> _WHAT YOU HAVE TO DO_
Show each line of the data below that contains the word "height".

** begin MATERIALS PROVIDED **

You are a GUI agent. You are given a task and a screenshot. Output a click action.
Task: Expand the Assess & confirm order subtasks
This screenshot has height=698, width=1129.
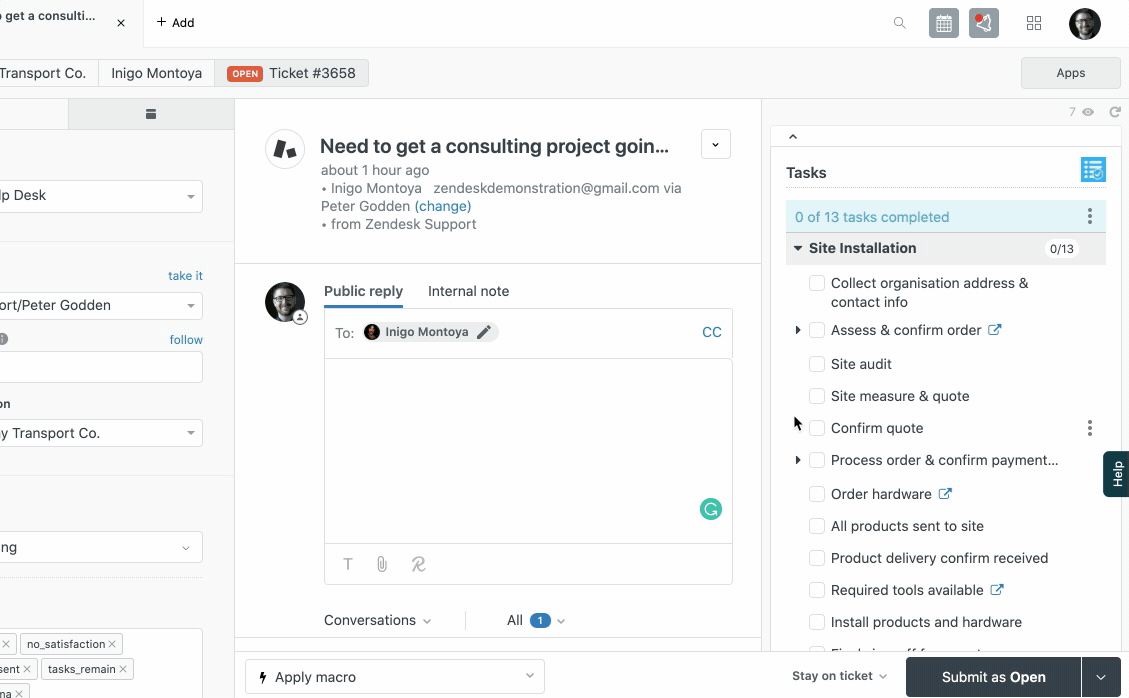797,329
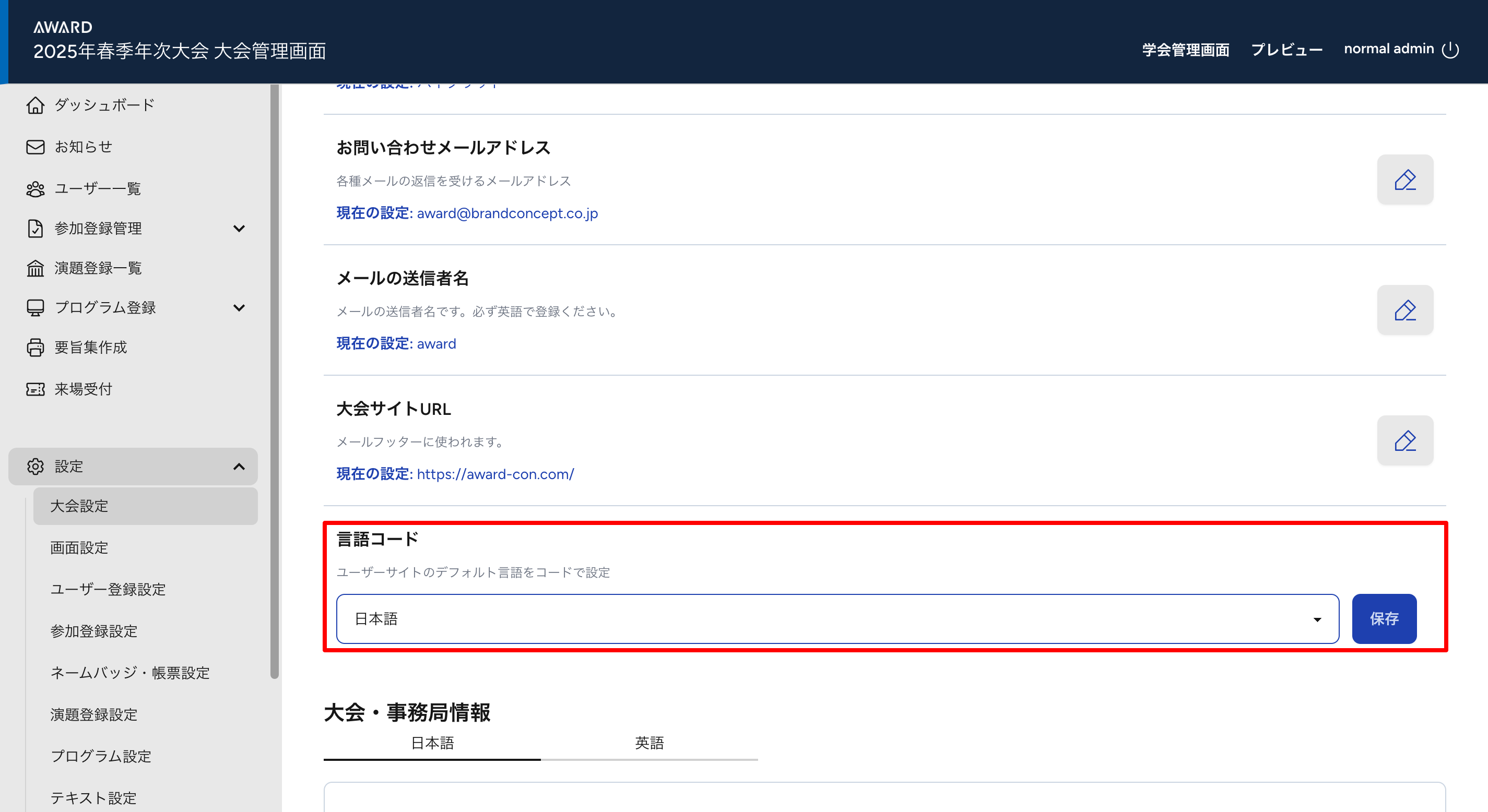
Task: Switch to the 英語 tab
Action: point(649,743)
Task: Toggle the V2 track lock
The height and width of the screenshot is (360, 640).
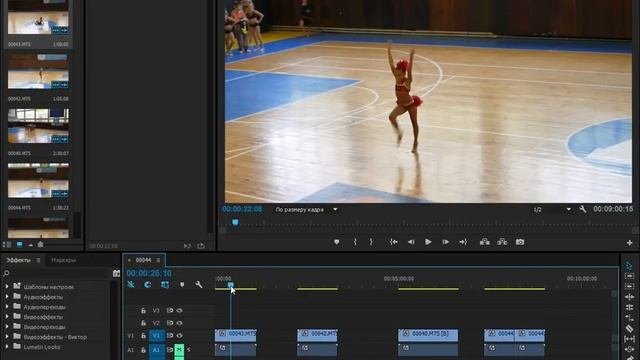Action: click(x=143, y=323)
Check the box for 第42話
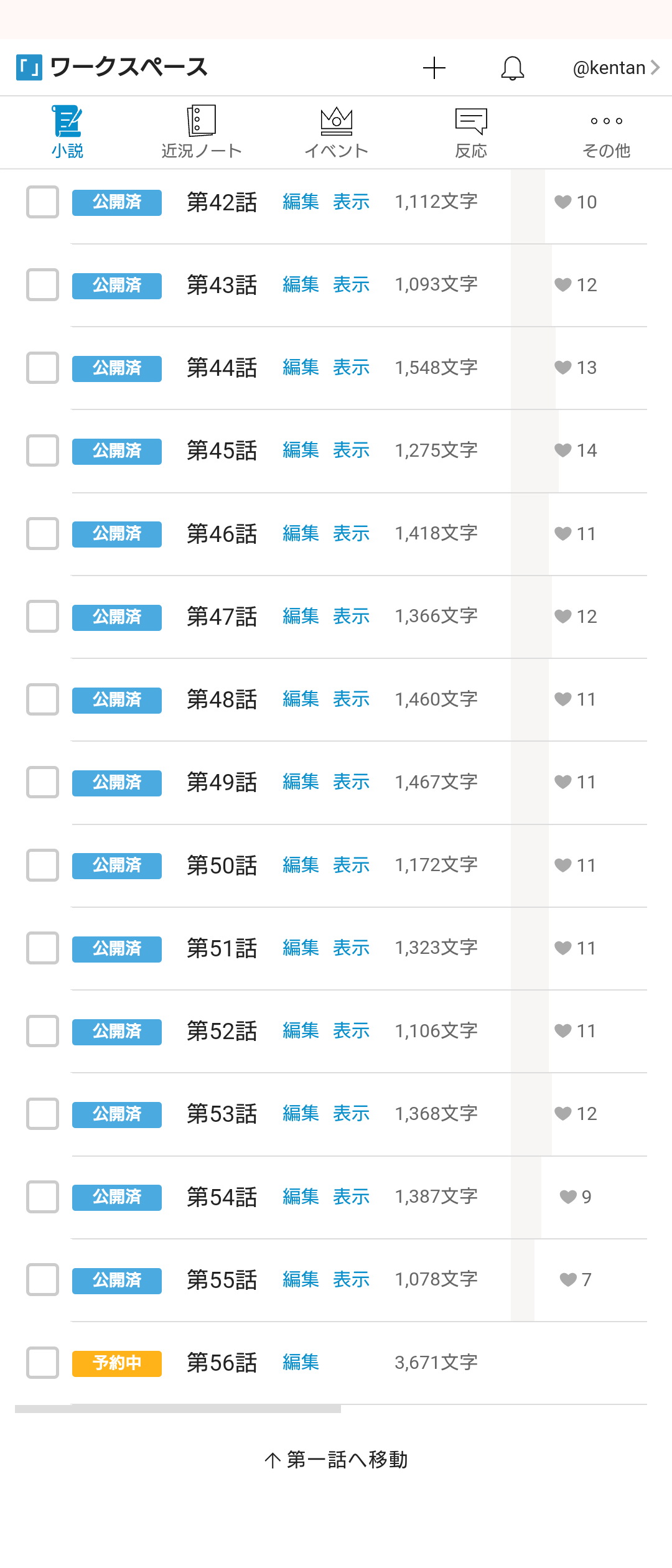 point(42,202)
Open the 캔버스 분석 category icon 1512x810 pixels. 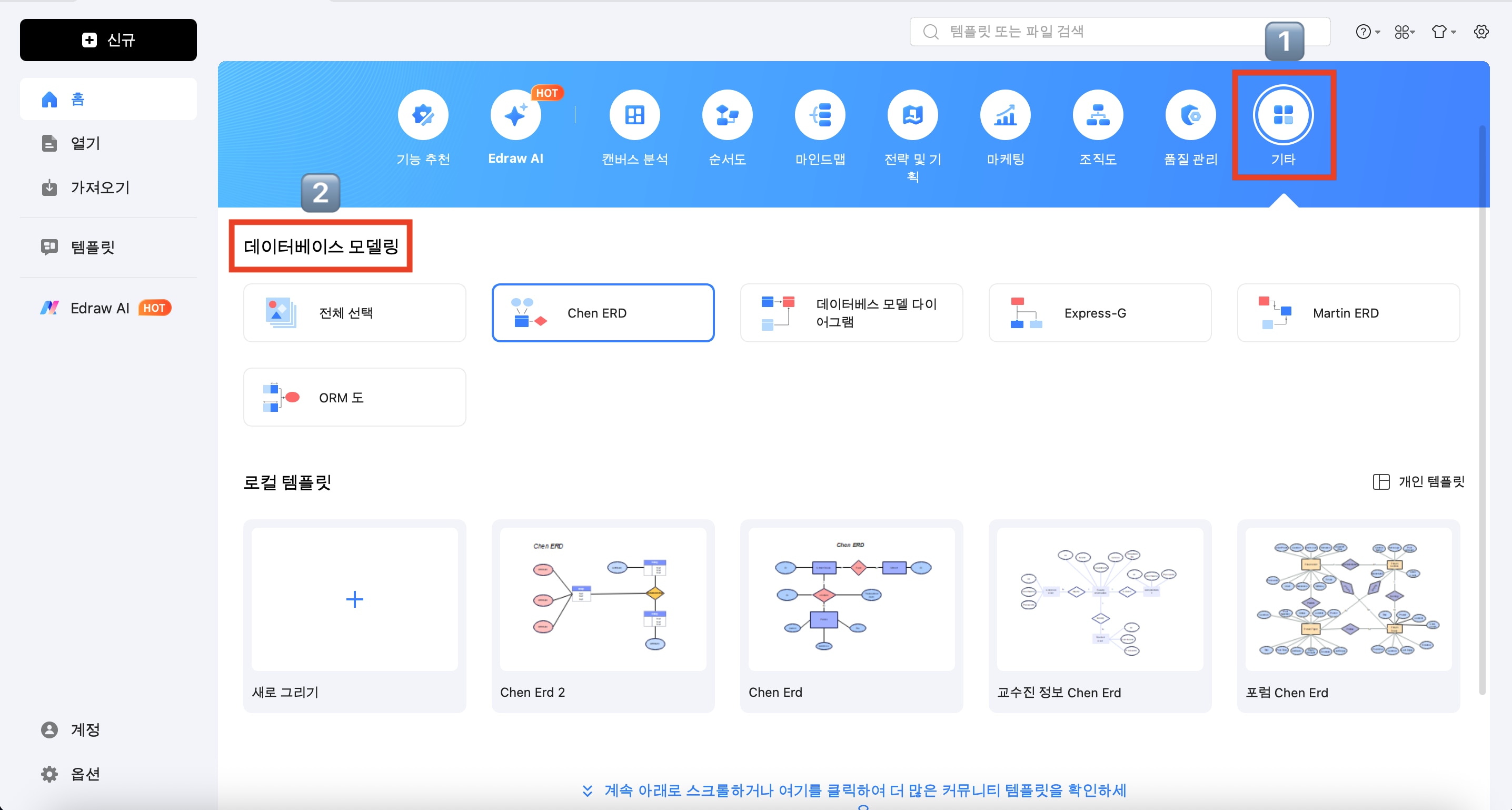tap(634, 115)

** end MATERIALS PROVIDED **
** begin MATERIALS PROVIDED **

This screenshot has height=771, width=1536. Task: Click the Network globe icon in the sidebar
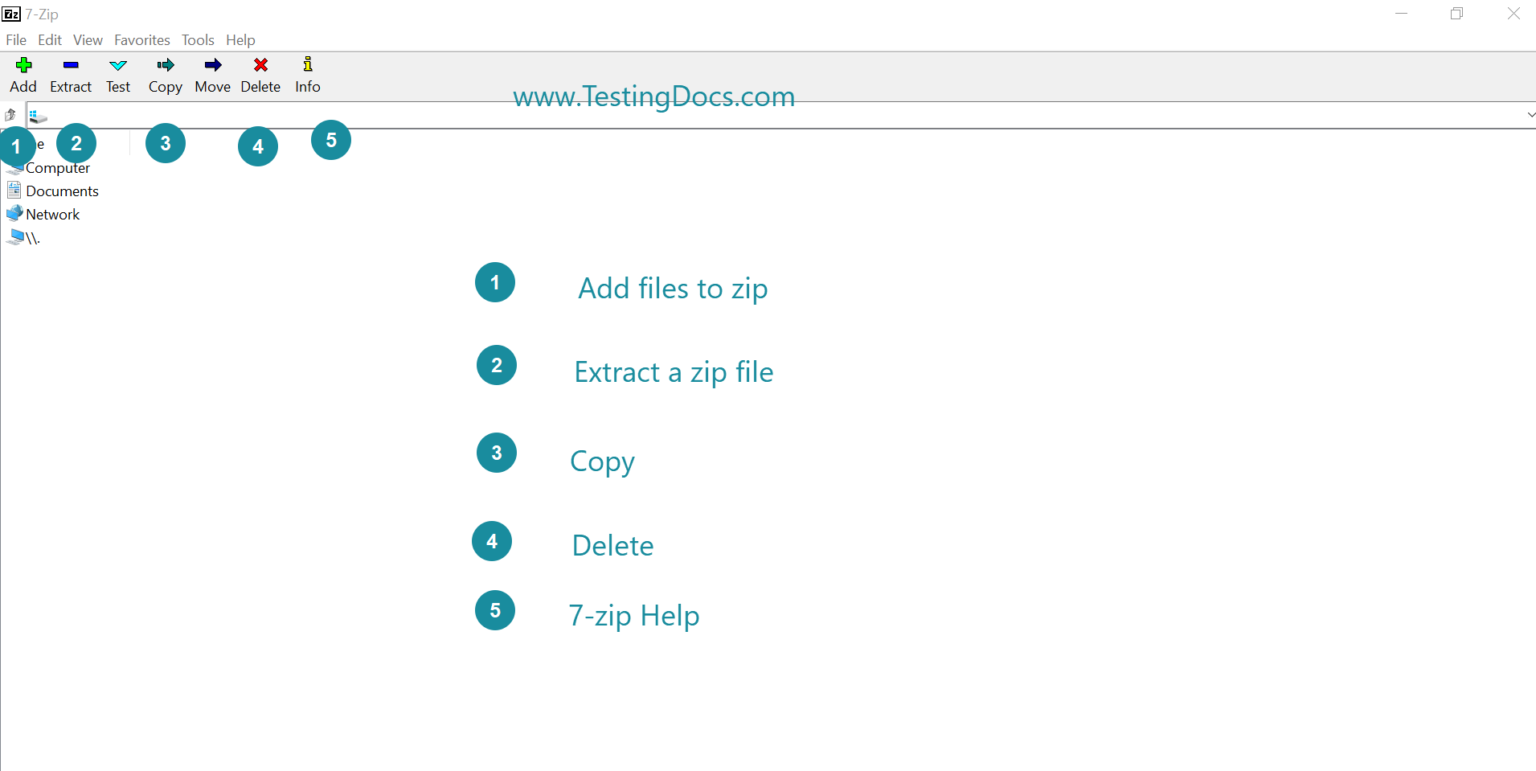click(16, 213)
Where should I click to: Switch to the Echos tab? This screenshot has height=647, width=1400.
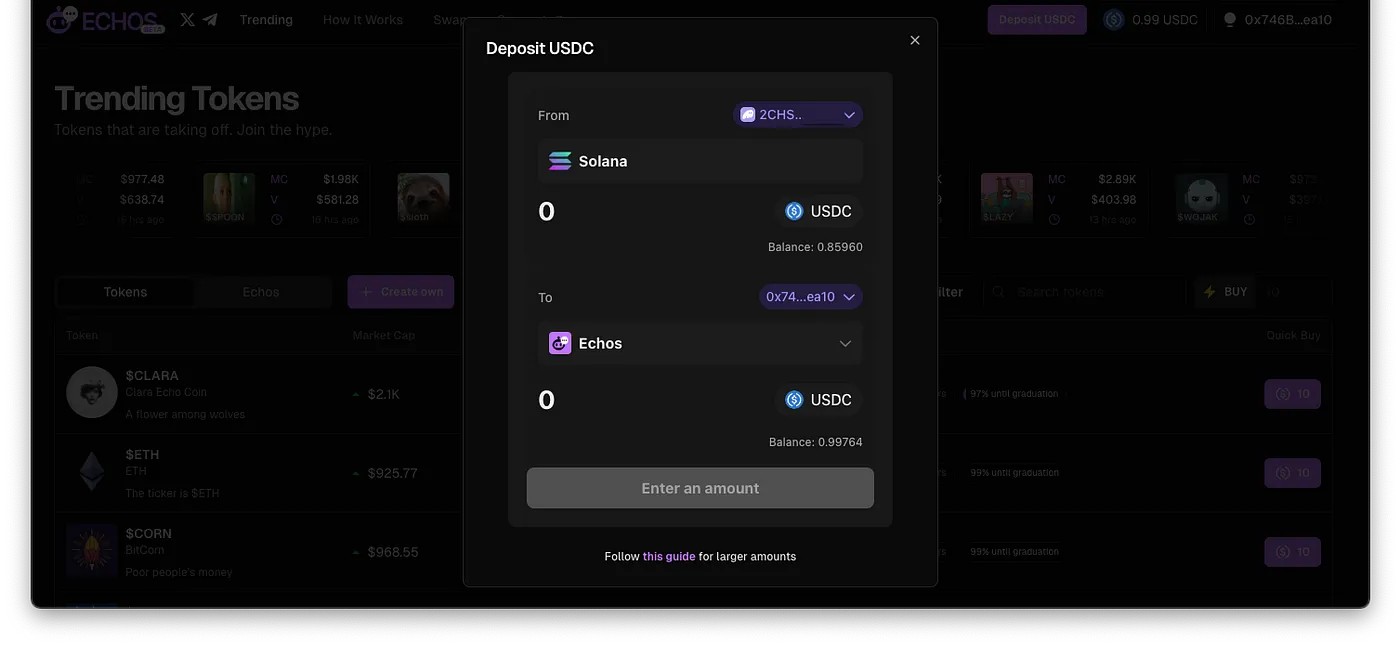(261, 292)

** end MATERIALS PROVIDED **
** begin MATERIALS PROVIDED **

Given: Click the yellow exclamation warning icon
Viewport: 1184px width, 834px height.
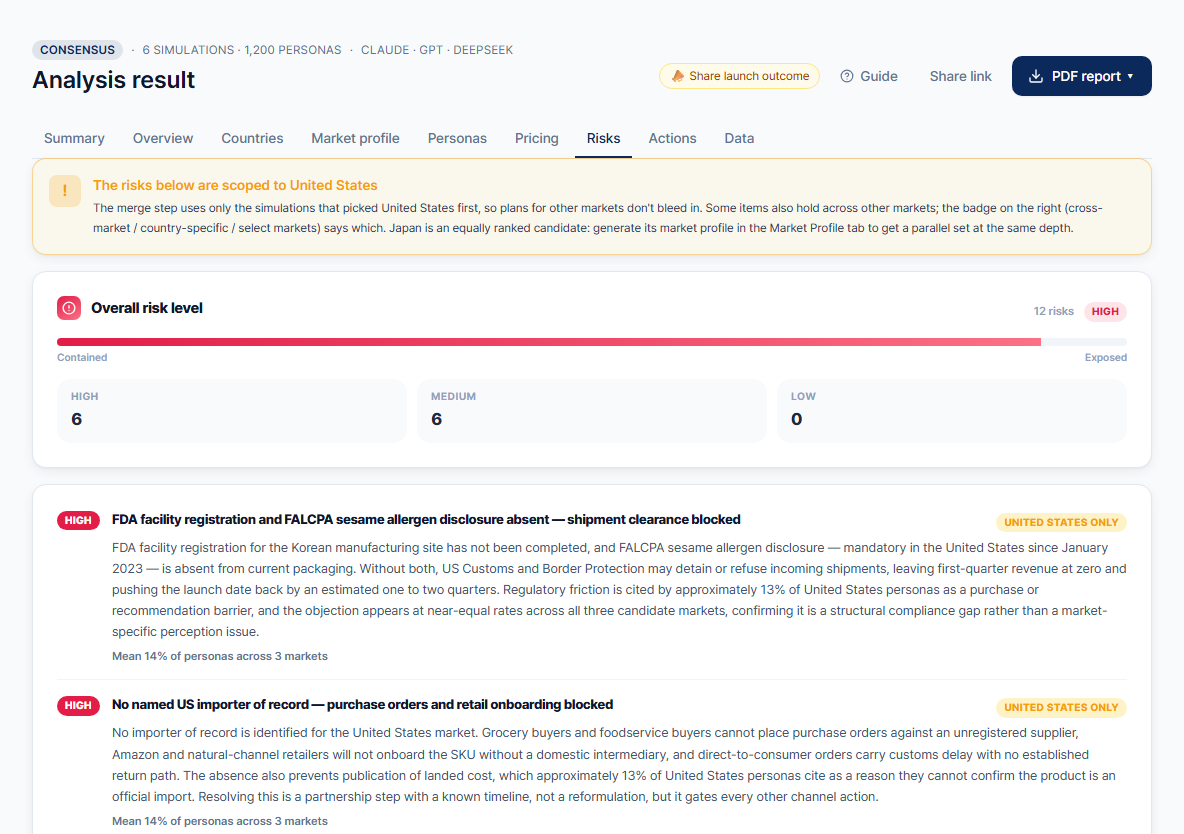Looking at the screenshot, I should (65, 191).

** end MATERIALS PROVIDED **

> _FULL SOLUTION_
This screenshot has height=698, width=1129.
The height and width of the screenshot is (360, 640).
This screenshot has height=771, width=1536. Task: Click the Network globe icon in the sidebar
Where should I click to: Switch to the Echos tab? This screenshot has height=647, width=1400.
Viewport: 1184px width, 834px height.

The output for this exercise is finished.